Data items:
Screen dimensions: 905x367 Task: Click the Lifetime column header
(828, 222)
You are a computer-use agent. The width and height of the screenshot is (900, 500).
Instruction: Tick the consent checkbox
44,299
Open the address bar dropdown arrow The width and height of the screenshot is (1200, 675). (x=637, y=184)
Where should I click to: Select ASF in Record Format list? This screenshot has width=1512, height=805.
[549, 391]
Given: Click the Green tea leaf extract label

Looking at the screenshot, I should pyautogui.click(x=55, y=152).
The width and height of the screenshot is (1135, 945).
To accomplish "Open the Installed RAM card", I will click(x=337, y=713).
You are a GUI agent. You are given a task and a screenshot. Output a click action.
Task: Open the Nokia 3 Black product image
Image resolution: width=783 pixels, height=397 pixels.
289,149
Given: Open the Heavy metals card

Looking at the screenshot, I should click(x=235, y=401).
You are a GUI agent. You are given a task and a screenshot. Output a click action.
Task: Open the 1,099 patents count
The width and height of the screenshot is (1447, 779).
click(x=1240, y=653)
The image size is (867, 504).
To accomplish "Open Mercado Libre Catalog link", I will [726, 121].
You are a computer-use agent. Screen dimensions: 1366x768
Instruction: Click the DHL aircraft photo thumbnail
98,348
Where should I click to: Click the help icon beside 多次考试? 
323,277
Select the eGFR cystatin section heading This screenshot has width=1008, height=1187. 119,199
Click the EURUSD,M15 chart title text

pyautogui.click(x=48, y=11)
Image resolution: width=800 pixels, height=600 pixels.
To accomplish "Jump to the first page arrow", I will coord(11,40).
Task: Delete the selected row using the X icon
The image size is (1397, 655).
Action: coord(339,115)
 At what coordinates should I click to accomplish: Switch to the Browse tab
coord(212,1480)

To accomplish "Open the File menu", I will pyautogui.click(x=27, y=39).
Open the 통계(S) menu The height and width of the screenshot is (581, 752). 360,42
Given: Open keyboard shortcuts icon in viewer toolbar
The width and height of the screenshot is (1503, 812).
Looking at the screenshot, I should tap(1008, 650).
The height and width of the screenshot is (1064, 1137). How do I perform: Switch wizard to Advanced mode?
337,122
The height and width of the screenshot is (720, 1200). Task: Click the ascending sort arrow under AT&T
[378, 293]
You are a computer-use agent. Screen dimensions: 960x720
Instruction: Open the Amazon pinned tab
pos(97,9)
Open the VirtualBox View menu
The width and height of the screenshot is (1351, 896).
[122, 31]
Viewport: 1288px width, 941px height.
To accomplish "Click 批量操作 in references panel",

** Prompt **
Produce an exact copy of the entries above.

** Your response **
Screen dimensions: 905x367 Task: Click the Lifetime column header
(828, 222)
You are a computer-use agent. The width and height of the screenshot is (900, 500).
Instruction: Tick the consent checkbox
44,299
Open the address bar dropdown arrow The width and height of the screenshot is (1200, 675). (x=637, y=184)
Where should I click to: Select ASF in Record Format list? This screenshot has width=1512, height=805.
[549, 391]
Given: Click the Green tea leaf extract label

Looking at the screenshot, I should pyautogui.click(x=55, y=152).
The width and height of the screenshot is (1135, 945).
To accomplish "Open the Installed RAM card", I will click(x=337, y=713).
You are a GUI agent. You are given a task and a screenshot. Output a click action.
Task: Open the Nokia 3 Black product image
Image resolution: width=783 pixels, height=397 pixels.
289,149
Given: Open the Heavy metals card

Looking at the screenshot, I should click(x=235, y=401).
You are a GUI agent. You are given a task and a screenshot. Output a click action.
Task: Open the 1,099 patents count
The width and height of the screenshot is (1447, 779).
click(x=1240, y=653)
The image size is (867, 504).
To accomplish "Open Mercado Libre Catalog link", I will [726, 121].
You are a computer-use agent. Screen dimensions: 1366x768
Instruction: Click the DHL aircraft photo thumbnail
98,348
Where should I click to: Click the help icon beside 多次考试? 
323,277
Select the eGFR cystatin section heading This screenshot has width=1008, height=1187. 119,199
Click the EURUSD,M15 chart title text

pyautogui.click(x=48, y=11)
Image resolution: width=800 pixels, height=600 pixels.
To accomplish "Jump to the first page arrow", I will coord(11,40).
Task: Delete the selected row using the X icon
The image size is (1397, 655).
Action: coord(339,115)
 At what coordinates should I click to accomplish: Switch to the Browse tab
coord(212,1480)

To accomplish "Open the File menu", I will pyautogui.click(x=27, y=39).
Open the 통계(S) menu The height and width of the screenshot is (581, 752). 360,42
Given: Open keyboard shortcuts icon in viewer toolbar
The width and height of the screenshot is (1503, 812).
Looking at the screenshot, I should tap(1008, 650).
The height and width of the screenshot is (1064, 1137). How do I perform: Switch wizard to Advanced mode?
337,122
The height and width of the screenshot is (720, 1200). Task: Click the ascending sort arrow under AT&T
[378, 293]
You are a computer-use agent. Screen dimensions: 960x720
Instruction: Open the Amazon pinned tab
pos(97,9)
Open the VirtualBox View menu
The width and height of the screenshot is (1351, 896).
[122, 31]
Viewport: 1288px width, 941px height.
To accomplish "Click 批量操作 in references panel",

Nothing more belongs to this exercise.